How Long Should I Take Suboxone?

The length of time a person stays on Suboxone, i.e. buprenorphine treatment, has become a needlessly-heated issue.  Readers of my blog, SuboxoneTalkZone, likely know my opinions on the topic.

I recently met with the parents of one of my buprenorphine patients who were frustrated over their son’s ‘lack of progress.’  They complained that he has been on Suboxone for three years, and wondered when I would finally get him off the medication.  They pointed out how sick he gets when he forgets to have the medication refilled, saying that he is just as ‘dependent’ as he was when he was taking heroin.

I am glad, at such times, that I don’t have to search my conscience to determine whether my treatment plan has a financial incentive.  In short, it doesn’t.  If anything, my financial incentive would be to get everyone off buprenorphine as quickly as possible.  I have a long waiting list of people who are hoping for a spot in treatment.  And since new patients usually need a higher level of care, bringing in new patients results in more ‘business.’  Because of the 100-patient cap, the portion of my practice taken up by people on Suboxone has become a small, relatively-stable group of patients.

But I know the statistics for people who suffer from opioid dependence, before or after residential treatment.  The rate of relapse is high, as is the fatality rate. Everyone— doctors, patients, and family members alike– wishes that spending a certain amount of time on Suboxone would somehow reduce the rate of relapse.  But the facts suggest otherwise;  that regardless of the length of time a person takes Suboxone or buprenorphine, the risk of relapse after stopping the medication remains high.

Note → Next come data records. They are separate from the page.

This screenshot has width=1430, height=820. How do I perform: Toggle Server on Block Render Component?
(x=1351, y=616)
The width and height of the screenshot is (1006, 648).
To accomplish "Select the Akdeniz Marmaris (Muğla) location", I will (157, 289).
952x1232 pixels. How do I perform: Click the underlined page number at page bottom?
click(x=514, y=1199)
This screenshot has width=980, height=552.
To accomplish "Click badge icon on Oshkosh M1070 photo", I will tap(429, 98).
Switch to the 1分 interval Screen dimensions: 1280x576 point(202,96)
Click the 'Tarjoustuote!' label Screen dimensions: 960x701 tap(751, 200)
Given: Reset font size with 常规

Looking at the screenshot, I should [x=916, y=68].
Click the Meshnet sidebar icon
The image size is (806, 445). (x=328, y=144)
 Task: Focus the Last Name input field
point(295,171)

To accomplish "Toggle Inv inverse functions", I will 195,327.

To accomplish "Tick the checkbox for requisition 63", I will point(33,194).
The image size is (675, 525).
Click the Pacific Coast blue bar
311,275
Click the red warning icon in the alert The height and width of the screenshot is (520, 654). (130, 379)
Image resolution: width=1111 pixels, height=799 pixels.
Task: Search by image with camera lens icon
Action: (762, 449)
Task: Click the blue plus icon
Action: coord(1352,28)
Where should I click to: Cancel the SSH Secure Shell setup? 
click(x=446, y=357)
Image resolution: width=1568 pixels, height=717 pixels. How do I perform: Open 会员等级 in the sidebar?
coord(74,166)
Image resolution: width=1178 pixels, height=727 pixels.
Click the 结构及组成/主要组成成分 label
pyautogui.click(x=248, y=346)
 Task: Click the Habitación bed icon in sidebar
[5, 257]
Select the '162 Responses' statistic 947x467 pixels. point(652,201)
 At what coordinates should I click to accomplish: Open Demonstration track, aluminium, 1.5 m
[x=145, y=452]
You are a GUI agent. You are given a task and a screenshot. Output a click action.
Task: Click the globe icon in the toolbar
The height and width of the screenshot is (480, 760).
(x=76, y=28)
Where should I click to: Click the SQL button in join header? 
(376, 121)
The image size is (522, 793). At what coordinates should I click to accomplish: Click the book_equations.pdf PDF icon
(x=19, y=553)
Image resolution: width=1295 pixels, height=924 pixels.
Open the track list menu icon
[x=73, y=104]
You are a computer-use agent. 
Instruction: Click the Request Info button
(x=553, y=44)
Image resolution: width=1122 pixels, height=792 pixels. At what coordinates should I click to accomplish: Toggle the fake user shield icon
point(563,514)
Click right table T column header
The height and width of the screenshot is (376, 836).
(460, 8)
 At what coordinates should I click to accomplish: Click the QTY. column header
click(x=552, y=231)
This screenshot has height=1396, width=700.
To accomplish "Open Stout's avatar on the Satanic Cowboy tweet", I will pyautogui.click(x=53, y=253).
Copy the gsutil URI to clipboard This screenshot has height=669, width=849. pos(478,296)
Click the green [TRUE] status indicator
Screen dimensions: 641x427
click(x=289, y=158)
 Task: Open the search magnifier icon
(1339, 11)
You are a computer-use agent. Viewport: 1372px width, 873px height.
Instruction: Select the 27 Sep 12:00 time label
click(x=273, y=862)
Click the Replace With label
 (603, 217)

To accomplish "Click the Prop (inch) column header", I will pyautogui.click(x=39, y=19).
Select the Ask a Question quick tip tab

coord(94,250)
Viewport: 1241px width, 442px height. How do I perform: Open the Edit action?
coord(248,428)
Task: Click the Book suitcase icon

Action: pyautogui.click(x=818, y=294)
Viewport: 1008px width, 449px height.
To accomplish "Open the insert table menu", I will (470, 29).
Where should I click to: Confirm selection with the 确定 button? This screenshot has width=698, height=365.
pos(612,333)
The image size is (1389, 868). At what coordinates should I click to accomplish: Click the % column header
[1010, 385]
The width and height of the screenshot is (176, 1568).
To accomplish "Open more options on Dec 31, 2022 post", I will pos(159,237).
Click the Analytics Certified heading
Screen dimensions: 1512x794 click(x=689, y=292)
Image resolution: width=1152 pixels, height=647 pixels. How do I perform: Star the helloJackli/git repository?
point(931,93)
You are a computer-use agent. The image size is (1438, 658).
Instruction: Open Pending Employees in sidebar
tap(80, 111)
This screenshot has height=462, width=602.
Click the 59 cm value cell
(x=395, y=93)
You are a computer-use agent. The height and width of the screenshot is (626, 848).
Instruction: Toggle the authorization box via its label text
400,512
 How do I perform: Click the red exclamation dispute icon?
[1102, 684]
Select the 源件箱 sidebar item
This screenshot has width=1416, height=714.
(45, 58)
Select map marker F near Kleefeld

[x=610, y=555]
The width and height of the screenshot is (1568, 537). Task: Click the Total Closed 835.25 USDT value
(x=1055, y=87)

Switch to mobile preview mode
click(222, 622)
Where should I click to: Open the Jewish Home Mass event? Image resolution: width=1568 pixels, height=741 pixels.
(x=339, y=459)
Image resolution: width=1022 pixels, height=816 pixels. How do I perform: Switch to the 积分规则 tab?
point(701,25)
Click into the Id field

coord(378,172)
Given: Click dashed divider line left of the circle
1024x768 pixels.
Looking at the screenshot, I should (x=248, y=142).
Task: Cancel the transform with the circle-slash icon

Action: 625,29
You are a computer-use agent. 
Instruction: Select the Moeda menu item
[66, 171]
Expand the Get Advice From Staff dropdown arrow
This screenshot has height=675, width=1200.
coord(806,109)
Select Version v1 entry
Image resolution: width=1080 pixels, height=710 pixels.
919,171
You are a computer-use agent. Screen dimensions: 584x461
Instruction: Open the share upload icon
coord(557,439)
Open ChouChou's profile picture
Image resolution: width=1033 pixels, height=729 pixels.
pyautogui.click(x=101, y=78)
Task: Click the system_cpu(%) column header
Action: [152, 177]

The frustration over the relapsing nature of the illness is unique to addiction. Nobody would expect a diabetic to cease needing insulin after several years.  Nobody expects coronary disease, hypertention, or elevated cholesterol to simply ‘go away’ after a few years of medication.  Even other psychiatric conditions, such as bipolar illness or depression, are not expected to resolve after a couple years on mood stabilizers or SSRIs.  And the unfortunate truth is that addictive illnesses are similar to non-addictive illnesses.  Most illnesses, including addiction, tend to recur over time.

I shared my thoughts with the parents of my patient, explaining that I am always willing to take a fresh look at the treatment options.  The chance of long-term sobriety after other treatments, for example residential treatment costing 50-100 times more than a year if his current treatment approach, is low– on the order of 5%.  And the rate of complications during active heroin addiction, including felony charges, brain damage, hepatitis, and death, is frighteningly high.  If they know of a better approach at this point, I’m all ears– and ready to make the referral.

I didn’t share the other thought in the back of my mind– that their son was pretty darn lucky, to have access to a medication that probably played a major role in keeping him alive and out of prison for the past three years.

Why Limit Care?

My personal practice receives several calls per week by people asking for help in treating their addiction to pain medications or heroin, or often both.  As people seeking treatment usually discover, each physician is capped at the total number of patients who can be treated with buprenorphine at any one time.  During the first year of buprenorphine certification, physicians can have up to 30 patients under treatment at one time.  After a year, a physician can apply to have the number increased to 100.

I have been at 100 patients for years, and I have relatively slow turnover, since I am an advocate for long-term treatment using buprenorphine.  My wait-list has about 60 names, although when a spot opens up and I start calling people on the list, many of the numbers have been disconnected.  Opioid dependence tends to do that to telephone accounts, either through poverty or death.

Why would we limit the treatment spots for such a lethal condition?  I know HOW it happened, but I’ve no idea WHY.   In order to allow for maintenance treatment for opioid dependence, Congress had to pass a law called DATA 2000 to make an exception to the Harrison Act– an old rule that forbids prescribing opioids for opioid dependence.  Congress through in the patient cap, assumedly out of caution, but in part, I know, because they COULD.  Lawmakers have no ability to control the amount of oxycodone that prescribers release into a community, but since buprenorphine required their permission, they made certain that their permission carried strings.

Proponents for the cap claim that one physician can adequately treat only 100 patients at one time, a ridiculous claim.  Most of my patients are entirely stable, going about their lives in stable jobs and relationships.  Many are by far the easiest patients to manage in my psychiatric practice.  Beyond that, there is no cap on the number of patients that a doctor can have on hydrocodone, oxycodone, oxymorphone, alprazolam, clonazepam….  does anyone really think that patients on buprenorphine are MORE difficlut to manage than THOSE patients?!

The cynic in me wonders if those behind residential treatment programs make up part of the push against increasing the cap.  I have no evidence for that being the case, but I know that successful management of opioid dependence using buprenorphine reduces the number of patients who attend $50,000 per month programs with very low success rates.  I hope my cynicism is wrongly-placed, as everyone in the treatment world should have an interest in keeping people with addictions alive.

There are many reasons to eliminate the cap.  But the one reason is simple:  people are dying because they can’t find a doctor.  Isn’t that reason enough?